Re: [PATCH v2] block/nvme: Fix VFIO_MAP_DMA failed: No space left on device

[Philippe Mathieu-Daudé]

On 6/21/21 3:18 PM, Fam Zheng wrote:
> 
> 
>> On 21 Jun 2021, at 10:32, Philippe Mathieu-Daudé <philmd@redhat.com> wrote:
>>
>> When the NVMe block driver was introduced (see commit bdd6a90a9e5,
>> January 2018), Linux VFIO_IOMMU_MAP_DMA ioctl was only returning
>> -ENOMEM in case of error. The driver was correctly handling the
>> error path to recycle its volatile IOVA mappings.
>>
>> To fix CVE-2019-3882, Linux commit 492855939bdb ("vfio/type1: Limit
>> DMA mappings per container", April 2019) added the -ENOSPC error to
>> signal the user exhausted the DMA mappings available for a container.
>>
>> The block driver started to mis-behave:
>>
>>  qemu-system-x86_64: VFIO_MAP_DMA failed: No space left on device
>>  (qemu)
>>  (qemu) info status
>>  VM status: paused (io-error)
>>  (qemu) c
>>  VFIO_MAP_DMA failed: No space left on device
>>  qemu-system-x86_64: block/block-backend.c:1968: blk_get_aio_context: 
>> Assertion `ctx == blk->ctx' failed.
> 
> Hi Phil,
>  
> 
> The diff looks good to me, but I’m not sure what exactly caused the assertion 
> failure. There is `if (r) { goto fail; }` that handles -ENOSPC before, so it 
> should be treated as a general case. What am I missing?

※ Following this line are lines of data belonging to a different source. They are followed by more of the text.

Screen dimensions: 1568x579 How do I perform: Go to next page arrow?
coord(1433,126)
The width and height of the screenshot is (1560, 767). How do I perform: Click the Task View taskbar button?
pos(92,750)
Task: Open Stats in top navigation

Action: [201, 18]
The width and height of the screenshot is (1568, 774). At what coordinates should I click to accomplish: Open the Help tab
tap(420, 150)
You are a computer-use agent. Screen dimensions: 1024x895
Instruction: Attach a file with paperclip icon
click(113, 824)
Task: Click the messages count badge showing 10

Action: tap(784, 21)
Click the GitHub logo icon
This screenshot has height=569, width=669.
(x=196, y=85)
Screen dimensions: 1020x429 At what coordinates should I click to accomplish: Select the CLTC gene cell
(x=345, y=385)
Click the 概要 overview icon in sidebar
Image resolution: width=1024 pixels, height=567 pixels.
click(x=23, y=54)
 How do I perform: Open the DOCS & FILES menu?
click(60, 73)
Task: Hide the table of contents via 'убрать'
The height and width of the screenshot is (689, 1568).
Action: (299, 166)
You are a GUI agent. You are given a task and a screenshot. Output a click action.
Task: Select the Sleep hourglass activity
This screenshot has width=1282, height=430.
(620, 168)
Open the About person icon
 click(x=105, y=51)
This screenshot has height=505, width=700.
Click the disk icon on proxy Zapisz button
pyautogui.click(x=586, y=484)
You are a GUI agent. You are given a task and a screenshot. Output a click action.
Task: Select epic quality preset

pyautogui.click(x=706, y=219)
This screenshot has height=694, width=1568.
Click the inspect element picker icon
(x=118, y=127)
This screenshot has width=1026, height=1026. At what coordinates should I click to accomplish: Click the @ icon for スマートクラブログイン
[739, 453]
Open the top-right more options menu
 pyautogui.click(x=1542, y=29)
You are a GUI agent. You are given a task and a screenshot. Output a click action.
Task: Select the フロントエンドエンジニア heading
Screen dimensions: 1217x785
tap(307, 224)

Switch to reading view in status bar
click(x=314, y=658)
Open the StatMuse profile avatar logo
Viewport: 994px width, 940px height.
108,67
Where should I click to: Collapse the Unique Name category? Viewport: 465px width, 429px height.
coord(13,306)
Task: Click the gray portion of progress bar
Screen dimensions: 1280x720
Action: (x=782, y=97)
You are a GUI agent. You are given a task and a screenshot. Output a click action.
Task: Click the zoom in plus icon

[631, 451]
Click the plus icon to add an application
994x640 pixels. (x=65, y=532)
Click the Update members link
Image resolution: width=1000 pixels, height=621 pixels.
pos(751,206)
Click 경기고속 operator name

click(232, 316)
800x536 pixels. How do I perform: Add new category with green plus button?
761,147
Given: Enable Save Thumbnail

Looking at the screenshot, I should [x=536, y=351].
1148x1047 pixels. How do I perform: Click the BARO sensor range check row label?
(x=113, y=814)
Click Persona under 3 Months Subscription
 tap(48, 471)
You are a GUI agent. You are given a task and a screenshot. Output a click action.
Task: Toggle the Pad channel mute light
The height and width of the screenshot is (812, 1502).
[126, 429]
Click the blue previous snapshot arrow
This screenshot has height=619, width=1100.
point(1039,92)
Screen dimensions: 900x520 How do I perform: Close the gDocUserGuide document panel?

Good catch, ENOSPC ends setting BLOCK_DEVICE_IO_STATUS_NOSPACE
-> BLOCK_ERROR_ACTION_STOP, so the VM is paused with DMA mapping
exhausted. I don't understand the full "VM resume" path, but this
is not what we want (IO_NOSPACE is to warn the operator to add
more storage and resume, which is pointless in our case, resuming
won't help until we flush the mappings).

IIUC what we want is return ENOMEM to set BLOCK_DEVICE_IO_STATUS_FAILED.